The walls of my apartment are fragile enough that I know many details about my neighbors. “Am I creepy or just aware?” is a question that comes up when some personal noise enters the drywall. As long as I don’t aggressively pursue eavesdropping opportunities—for example, standing against the wall with a drinking glass to my ear—I think I can claim my innocence. And anyway, it’s a two-way street; Surely the neighbors also gleaned unsolicited data on my habits. To paraphrase a proverb: What I don’t know of what they or they know that it can’t hurt me!
Below are two novels that took me away from my pestilential urban habitation and into 1) a country house and 2) a rural mansion.
Have a good trip,
Chris lives on the edge of a moor in an old cottage with crumbling plaster and low ceilings that he risks decapitating himself every time he climbs the stairs. He is 45 years old and was “fired” from his job. But he’s content with a modest country life and an empty schedule, and we soon learn why: Chris’ youth was filled with enough drama to fuel a season of reality TV.
One day, an unexpected visitor inquires about Chris’ past – a past marked by adultery, divorce, sibling warfare, artistic triumph, professional despair and more. A real Pandora’s box. Too many verses, in fact; there may be a surplus of intrigue here, but it is supported by an abundance of acute perceptions. The cover of my edition, pictured above, is painfully unrepresentative of the text.
Read if you like: Jane Gardam, bursting through doors in a frenzy of excitement, “84, Charing Cross Road” by Helene Hanff
Available from: Arrow, or check your library or second-hand bookstore
Mr. Crowe is a man of outrageous fortune. Its grounds include formal gardens, a hedge maze, a croquet lawn, and a perfectly square pond. (How? Why?) For dinner, he eats lobster garnished with gold leaf. (How?
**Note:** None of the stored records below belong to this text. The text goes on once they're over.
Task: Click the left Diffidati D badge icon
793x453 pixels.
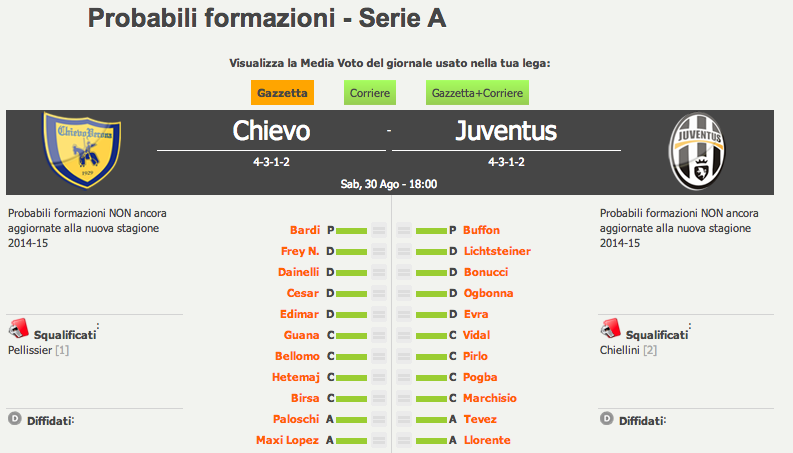Action: pos(15,419)
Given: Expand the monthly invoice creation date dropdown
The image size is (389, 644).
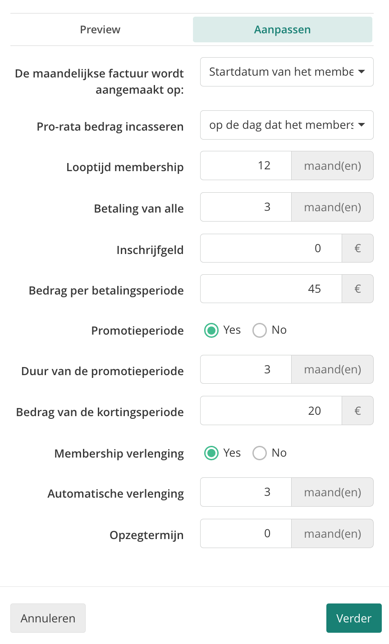Looking at the screenshot, I should (287, 72).
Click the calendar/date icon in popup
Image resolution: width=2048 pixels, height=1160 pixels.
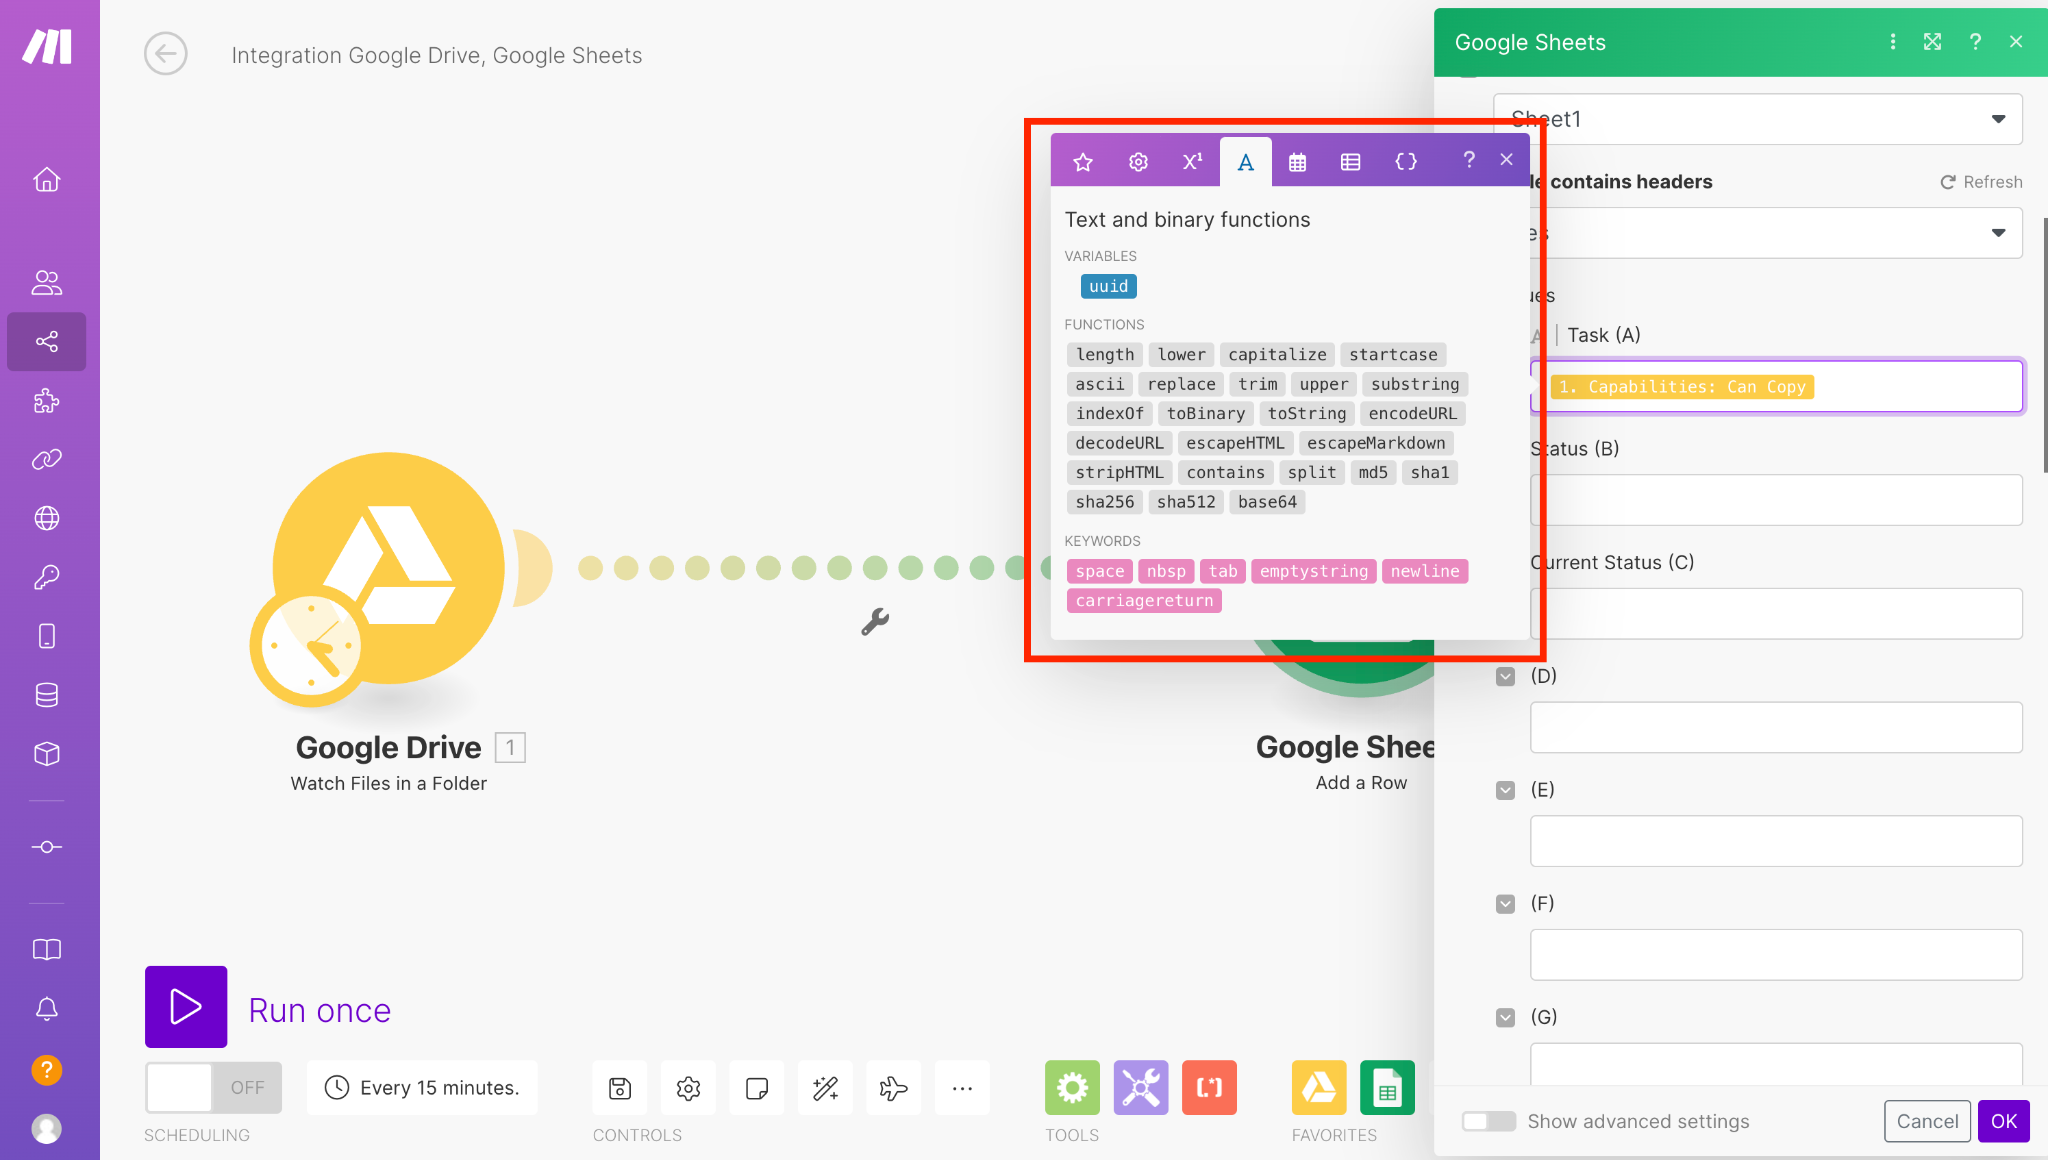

Why?) Other occupants of the house include Eustache, butler and consigliere, and Clara, a child with an unspecified disability that makes her unable to speak. During a routine bawdy party, Mr Crowe pulls out a gun and appears to kill a guy on his property – but when the corpse is examined there are no gunshot wounds. And that’s not the only mystery!
This novel, which oscillates between gothic and fantastic, begins at a slow trot and progresses to a gallop. That’s not a polite way of saying the book is boring; only that the first act is meticulous in its preparation for the twists that follow.
Read if you like: David Mitchell, Susanna Clarke, cryptic (or “British-style”) crossword
Available from: tin house
Why not you…
Slip into “Old Masters” if you TO LIKE art/rants and TO HATE sentimentality/paragraph breaks?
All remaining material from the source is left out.